- [WRITTEN INSTRUCTION]: Rewrite the items below with "status text" changed to "status label" and everything else unchanged. Omit the pictures from your answer.

- [PROVIDED DATA]:
** Begin **
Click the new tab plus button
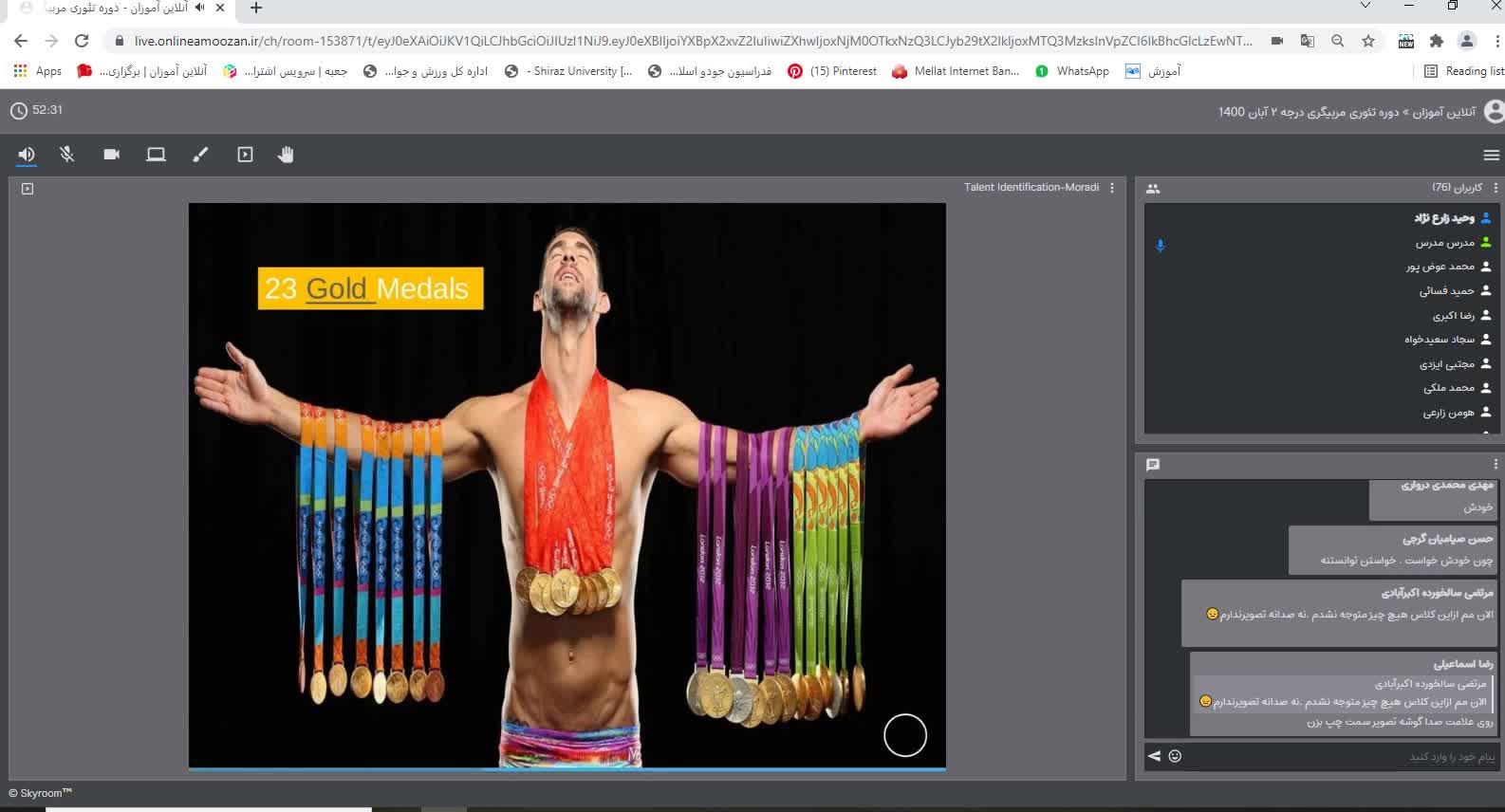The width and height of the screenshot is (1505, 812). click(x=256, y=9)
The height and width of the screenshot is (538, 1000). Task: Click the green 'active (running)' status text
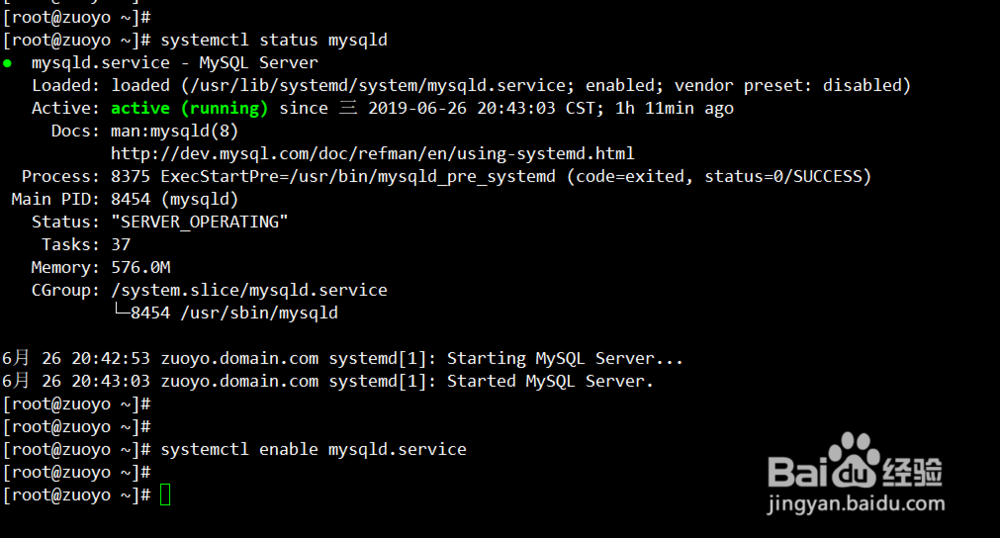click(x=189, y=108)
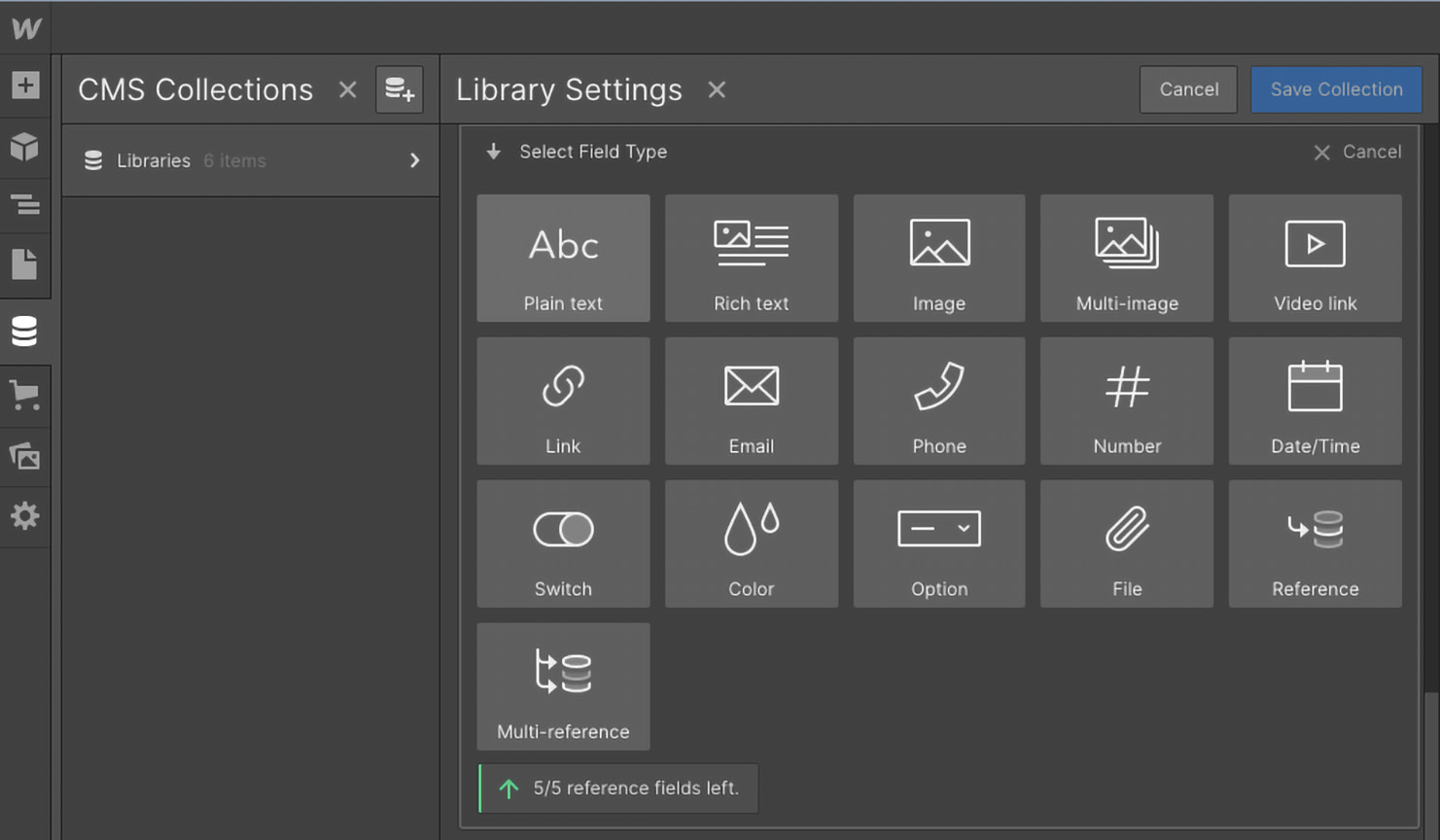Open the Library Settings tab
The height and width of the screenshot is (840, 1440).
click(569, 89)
** End **
- [THE RESPONSE]:
Click the new tab plus button
The width and height of the screenshot is (1505, 812). click(x=256, y=9)
The height and width of the screenshot is (538, 1000). Task: Click the green 'active (running)' status label
click(x=189, y=108)
Open the Library Settings tab
The height and width of the screenshot is (840, 1440).
click(569, 89)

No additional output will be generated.